INSTRUCTIONS TO FOLLOW
Present the rows below as a two-column CSV with the columns request and answer, one line for each request. Put each request's text and its answer in a single quoted field, with any line breaks replaced by spaces.

==== DATA FOR THE TASK ====

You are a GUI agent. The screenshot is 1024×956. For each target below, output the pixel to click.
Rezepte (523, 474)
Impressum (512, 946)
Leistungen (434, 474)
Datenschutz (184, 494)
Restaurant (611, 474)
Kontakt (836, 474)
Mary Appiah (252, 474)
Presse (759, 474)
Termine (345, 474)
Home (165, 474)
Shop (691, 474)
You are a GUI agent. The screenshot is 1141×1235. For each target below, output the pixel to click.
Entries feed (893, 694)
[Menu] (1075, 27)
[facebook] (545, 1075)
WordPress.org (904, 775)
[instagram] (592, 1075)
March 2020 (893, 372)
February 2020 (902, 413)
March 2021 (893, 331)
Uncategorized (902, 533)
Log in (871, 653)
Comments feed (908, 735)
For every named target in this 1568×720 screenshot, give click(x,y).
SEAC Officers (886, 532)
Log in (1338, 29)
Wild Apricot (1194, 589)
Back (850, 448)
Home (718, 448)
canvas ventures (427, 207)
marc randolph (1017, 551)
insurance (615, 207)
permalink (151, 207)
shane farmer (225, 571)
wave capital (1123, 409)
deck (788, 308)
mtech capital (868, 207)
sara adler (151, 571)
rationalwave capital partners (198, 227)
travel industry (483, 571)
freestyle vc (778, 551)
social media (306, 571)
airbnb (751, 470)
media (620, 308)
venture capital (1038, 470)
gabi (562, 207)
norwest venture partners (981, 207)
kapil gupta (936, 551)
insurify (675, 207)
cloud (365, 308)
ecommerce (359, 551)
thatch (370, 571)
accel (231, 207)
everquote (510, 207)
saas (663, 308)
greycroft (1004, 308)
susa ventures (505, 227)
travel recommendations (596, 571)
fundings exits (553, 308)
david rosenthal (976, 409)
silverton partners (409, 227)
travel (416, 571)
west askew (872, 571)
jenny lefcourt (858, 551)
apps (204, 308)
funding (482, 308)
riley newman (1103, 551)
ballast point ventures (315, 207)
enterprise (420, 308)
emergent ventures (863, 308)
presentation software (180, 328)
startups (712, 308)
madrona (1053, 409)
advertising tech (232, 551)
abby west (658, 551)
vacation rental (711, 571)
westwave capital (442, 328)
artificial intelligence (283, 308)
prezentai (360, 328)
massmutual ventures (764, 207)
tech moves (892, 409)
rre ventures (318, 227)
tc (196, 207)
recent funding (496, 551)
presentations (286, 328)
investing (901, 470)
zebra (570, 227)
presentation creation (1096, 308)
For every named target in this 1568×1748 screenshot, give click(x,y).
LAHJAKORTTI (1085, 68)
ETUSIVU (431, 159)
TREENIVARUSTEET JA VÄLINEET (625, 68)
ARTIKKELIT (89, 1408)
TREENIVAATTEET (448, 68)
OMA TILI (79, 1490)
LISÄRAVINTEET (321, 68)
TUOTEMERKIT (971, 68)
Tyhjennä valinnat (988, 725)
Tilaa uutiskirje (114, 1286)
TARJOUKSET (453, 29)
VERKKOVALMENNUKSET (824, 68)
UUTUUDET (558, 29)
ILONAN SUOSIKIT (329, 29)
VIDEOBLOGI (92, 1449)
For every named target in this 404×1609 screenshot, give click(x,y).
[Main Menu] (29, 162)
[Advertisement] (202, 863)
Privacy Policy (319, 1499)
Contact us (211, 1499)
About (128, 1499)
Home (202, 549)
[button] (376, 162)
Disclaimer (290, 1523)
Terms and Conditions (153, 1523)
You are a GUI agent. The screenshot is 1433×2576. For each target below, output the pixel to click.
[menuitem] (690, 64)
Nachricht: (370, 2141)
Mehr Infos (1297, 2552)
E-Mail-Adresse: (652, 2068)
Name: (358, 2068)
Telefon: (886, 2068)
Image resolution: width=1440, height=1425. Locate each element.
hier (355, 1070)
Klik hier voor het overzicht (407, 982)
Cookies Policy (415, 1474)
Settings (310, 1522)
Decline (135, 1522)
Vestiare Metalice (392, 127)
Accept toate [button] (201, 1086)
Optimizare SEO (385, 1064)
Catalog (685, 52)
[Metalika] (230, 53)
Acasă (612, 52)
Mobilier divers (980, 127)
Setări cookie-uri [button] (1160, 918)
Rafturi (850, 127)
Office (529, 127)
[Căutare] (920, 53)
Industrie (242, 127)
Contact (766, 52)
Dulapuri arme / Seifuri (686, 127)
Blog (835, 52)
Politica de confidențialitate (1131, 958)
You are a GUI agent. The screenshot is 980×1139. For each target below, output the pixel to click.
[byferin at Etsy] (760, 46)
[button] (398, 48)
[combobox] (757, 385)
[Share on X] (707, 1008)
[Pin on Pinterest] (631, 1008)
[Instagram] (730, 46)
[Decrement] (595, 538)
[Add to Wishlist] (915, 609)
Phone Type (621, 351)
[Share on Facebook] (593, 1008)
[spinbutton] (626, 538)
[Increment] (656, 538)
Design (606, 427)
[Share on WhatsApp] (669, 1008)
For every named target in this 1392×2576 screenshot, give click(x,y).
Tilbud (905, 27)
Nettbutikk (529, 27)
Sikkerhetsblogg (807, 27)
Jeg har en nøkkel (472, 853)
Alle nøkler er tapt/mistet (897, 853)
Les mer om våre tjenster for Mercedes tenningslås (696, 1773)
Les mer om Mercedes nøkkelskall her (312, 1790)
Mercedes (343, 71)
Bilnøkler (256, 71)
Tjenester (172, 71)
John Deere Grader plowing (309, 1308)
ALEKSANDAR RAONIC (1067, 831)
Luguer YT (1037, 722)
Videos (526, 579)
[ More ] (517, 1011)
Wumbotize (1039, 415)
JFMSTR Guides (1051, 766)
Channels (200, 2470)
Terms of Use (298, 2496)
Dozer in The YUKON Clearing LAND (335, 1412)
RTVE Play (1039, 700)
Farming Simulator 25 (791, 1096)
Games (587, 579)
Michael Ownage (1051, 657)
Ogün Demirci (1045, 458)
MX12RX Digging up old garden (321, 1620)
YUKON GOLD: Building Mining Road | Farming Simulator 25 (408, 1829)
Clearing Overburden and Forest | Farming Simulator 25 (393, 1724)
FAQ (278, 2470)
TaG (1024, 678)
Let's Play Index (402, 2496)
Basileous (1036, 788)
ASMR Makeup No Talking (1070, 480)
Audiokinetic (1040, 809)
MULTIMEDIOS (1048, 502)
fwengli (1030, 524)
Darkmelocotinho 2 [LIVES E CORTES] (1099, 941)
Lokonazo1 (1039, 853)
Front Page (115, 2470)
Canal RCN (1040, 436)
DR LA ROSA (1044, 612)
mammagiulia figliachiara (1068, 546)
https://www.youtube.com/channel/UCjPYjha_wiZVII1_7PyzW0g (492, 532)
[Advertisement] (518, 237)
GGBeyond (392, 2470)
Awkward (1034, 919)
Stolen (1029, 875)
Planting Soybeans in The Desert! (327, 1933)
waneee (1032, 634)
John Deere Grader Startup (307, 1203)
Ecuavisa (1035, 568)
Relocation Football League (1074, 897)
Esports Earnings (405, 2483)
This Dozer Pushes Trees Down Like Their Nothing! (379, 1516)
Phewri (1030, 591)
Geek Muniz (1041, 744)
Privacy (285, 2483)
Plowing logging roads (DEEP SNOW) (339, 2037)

====

RESULT FOR THIS TASK
request,answer
"You are a GUI agent. The screenshot is 1024×956. For each target below, output the pixel to click. Rezepte","(523, 474)"
"Impressum","(512, 946)"
"Leistungen","(434, 474)"
"Datenschutz","(184, 494)"
"Restaurant","(611, 474)"
"Kontakt","(836, 474)"
"Mary Appiah","(252, 474)"
"Presse","(759, 474)"
"Termine","(345, 474)"
"Home","(165, 474)"
"Shop","(691, 474)"
"You are a GUI agent. The screenshot is 1141×1235. For each target below, output the pixel to click. Entries feed","(893, 694)"
"[Menu]","(1075, 27)"
"[facebook]","(545, 1075)"
"WordPress.org","(904, 775)"
"[instagram]","(592, 1075)"
"March 2020","(893, 372)"
"February 2020","(902, 413)"
"March 2021","(893, 331)"
"Uncategorized","(902, 533)"
"Log in","(871, 653)"
"Comments feed","(908, 735)"
"For every named target in this 1568×720 screenshot, give click(x,y). SEAC Officers","(886, 532)"
"Log in","(1338, 29)"
"Wild Apricot","(1194, 589)"
"Back","(850, 448)"
"Home","(718, 448)"
"canvas ventures","(427, 207)"
"marc randolph","(1017, 551)"
"insurance","(615, 207)"
"permalink","(151, 207)"
"shane farmer","(225, 571)"
"wave capital","(1123, 409)"
"deck","(788, 308)"
"mtech capital","(868, 207)"
"sara adler","(151, 571)"
"rationalwave capital partners","(198, 227)"
"travel industry","(483, 571)"
"freestyle vc","(778, 551)"
"social media","(306, 571)"
"airbnb","(751, 470)"
"media","(620, 308)"
"venture capital","(1038, 470)"
"gabi","(562, 207)"
"norwest venture partners","(981, 207)"
"kapil gupta","(936, 551)"
"insurify","(675, 207)"
"cloud","(365, 308)"
"ecommerce","(359, 551)"
"thatch","(370, 571)"
"accel","(231, 207)"
"everquote","(510, 207)"
"saas","(663, 308)"
"greycroft","(1004, 308)"
"susa ventures","(505, 227)"
"travel recommendations","(596, 571)"
"fundings exits","(553, 308)"
"david rosenthal","(976, 409)"
"silverton partners","(409, 227)"
"travel","(416, 571)"
"west askew","(872, 571)"
"jenny lefcourt","(858, 551)"
"apps","(204, 308)"
"funding","(482, 308)"
"riley newman","(1103, 551)"
"ballast point ventures","(315, 207)"
"enterprise","(420, 308)"
"emergent ventures","(863, 308)"
"presentation software","(180, 328)"
"startups","(712, 308)"
"madrona","(1053, 409)"
"advertising tech","(232, 551)"
"abby west","(658, 551)"
"vacation rental","(711, 571)"
"westwave capital","(442, 328)"
"artificial intelligence","(283, 308)"
"prezentai","(360, 328)"
"massmutual ventures","(764, 207)"
"tech moves","(892, 409)"
"rre ventures","(318, 227)"
"tc","(196, 207)"
"recent funding","(496, 551)"
"presentations","(286, 328)"
"investing","(901, 470)"
"zebra","(570, 227)"
"presentation creation","(1096, 308)"
"For every named target in this 1568×1748 screenshot, give click(x,y). LAHJAKORTTI","(1085, 68)"
"ETUSIVU","(431, 159)"
"TREENIVARUSTEET JA VÄLINEET","(625, 68)"
"ARTIKKELIT","(89, 1408)"
"TREENIVAATTEET","(448, 68)"
"OMA TILI","(79, 1490)"
"LISÄRAVINTEET","(321, 68)"
"TUOTEMERKIT","(971, 68)"
"Tyhjennä valinnat","(988, 725)"
"Tilaa uutiskirje","(114, 1286)"
"TARJOUKSET","(453, 29)"
"VERKKOVALMENNUKSET","(824, 68)"
"UUTUUDET","(558, 29)"
"ILONAN SUOSIKIT","(329, 29)"
"VIDEOBLOGI","(92, 1449)"
"For every named target in this 404×1609 screenshot, give click(x,y). [Main Menu]","(29, 162)"
"[Advertisement]","(202, 863)"
"Privacy Policy","(319, 1499)"
"Contact us","(211, 1499)"
"About","(128, 1499)"
"Home","(202, 549)"
"[button]","(376, 162)"
"Disclaimer","(290, 1523)"
"Terms and Conditions","(153, 1523)"
"You are a GUI agent. The screenshot is 1433×2576. For each target below, output the pixel to click. [menuitem]","(690, 64)"
"Nachricht:","(370, 2141)"
"Mehr Infos","(1297, 2552)"
"E-Mail-Adresse:","(652, 2068)"
"Name:","(358, 2068)"
"Telefon:","(886, 2068)"
"Image resolution: width=1440, height=1425. Locate each element. hier","(355, 1070)"
"Klik hier voor het overzicht","(407, 982)"
"Cookies Policy","(415, 1474)"
"Settings","(310, 1522)"
"Decline","(135, 1522)"
"Vestiare Metalice","(392, 127)"
"Accept toate [button]","(201, 1086)"
"Optimizare SEO","(385, 1064)"
"Catalog","(685, 52)"
"[Metalika]","(230, 53)"
"Acasă","(612, 52)"
"Mobilier divers","(980, 127)"
"Setări cookie-uri [button]","(1160, 918)"
"Rafturi","(850, 127)"
"Office","(529, 127)"
"[Căutare]","(920, 53)"
"Industrie","(242, 127)"
"Contact","(766, 52)"
"Dulapuri arme / Seifuri","(686, 127)"
"Blog","(835, 52)"
"Politica de confidențialitate","(1131, 958)"
"You are a GUI agent. The screenshot is 980×1139. For each target below, output the pixel to click. [byferin at Etsy]","(760, 46)"
"[button]","(398, 48)"
"[combobox]","(757, 385)"
"[Share on X]","(707, 1008)"
"[Pin on Pinterest]","(631, 1008)"
"[Instagram]","(730, 46)"
"[Decrement]","(595, 538)"
"[Add to Wishlist]","(915, 609)"
"Phone Type","(621, 351)"
"[Share on Facebook]","(593, 1008)"
"[spinbutton]","(626, 538)"
"[Increment]","(656, 538)"
"Design","(606, 427)"
"[Share on WhatsApp]","(669, 1008)"
"For every named target in this 1392×2576 screenshot, give click(x,y). Tilbud","(905, 27)"
"Nettbutikk","(529, 27)"
"Sikkerhetsblogg","(807, 27)"
"Jeg har en nøkkel","(472, 853)"
"Alle nøkler er tapt/mistet","(897, 853)"
"Les mer om våre tjenster for Mercedes tenningslås","(696, 1773)"
"Les mer om Mercedes nøkkelskall her","(312, 1790)"
"Mercedes","(343, 71)"
"Bilnøkler","(256, 71)"
"Tjenester","(172, 71)"
"John Deere Grader plowing","(309, 1308)"
"ALEKSANDAR RAONIC","(1067, 831)"
"Luguer YT","(1037, 722)"
"Videos","(526, 579)"
"[ More ]","(517, 1011)"
"Wumbotize","(1039, 415)"
"JFMSTR Guides","(1051, 766)"
"Channels","(200, 2470)"
"Terms of Use","(298, 2496)"
"Dozer in The YUKON Clearing LAND","(335, 1412)"
"RTVE Play","(1039, 700)"
"Farming Simulator 25","(791, 1096)"
"Games","(587, 579)"
"Michael Ownage","(1051, 657)"
"Ogün Demirci","(1045, 458)"
"MX12RX Digging up old garden","(321, 1620)"
"YUKON GOLD: Building Mining Road | Farming Simulator 25","(408, 1829)"
"Clearing Overburden and Forest | Farming Simulator 25","(393, 1724)"
"FAQ","(278, 2470)"
"TaG","(1024, 678)"
"Let's Play Index","(402, 2496)"
"Basileous","(1036, 788)"
"ASMR Makeup No Talking","(1070, 480)"
"Audiokinetic","(1040, 809)"
"MULTIMEDIOS","(1048, 502)"
"fwengli","(1030, 524)"
"Darkmelocotinho 2 [LIVES E CORTES]","(1099, 941)"
"Lokonazo1","(1039, 853)"
"Front Page","(115, 2470)"
"Canal RCN","(1040, 436)"
"DR LA ROSA","(1044, 612)"
"mammagiulia figliachiara","(1068, 546)"
"https://www.youtube.com/channel/UCjPYjha_wiZVII1_7PyzW0g","(492, 532)"
"[Advertisement]","(518, 237)"
"GGBeyond","(392, 2470)"
"Awkward","(1034, 919)"
"Stolen","(1029, 875)"
"Planting Soybeans in The Desert!","(327, 1933)"
"waneee","(1032, 634)"
"John Deere Grader Startup","(307, 1203)"
"Ecuavisa","(1035, 568)"
"Relocation Football League","(1074, 897)"
"Esports Earnings","(405, 2483)"
"This Dozer Pushes Trees Down Like Their Nothing!","(379, 1516)"
"Phewri","(1030, 591)"
"Geek Muniz","(1041, 744)"
"Privacy","(285, 2483)"
"Plowing logging roads (DEEP SNOW)","(339, 2037)"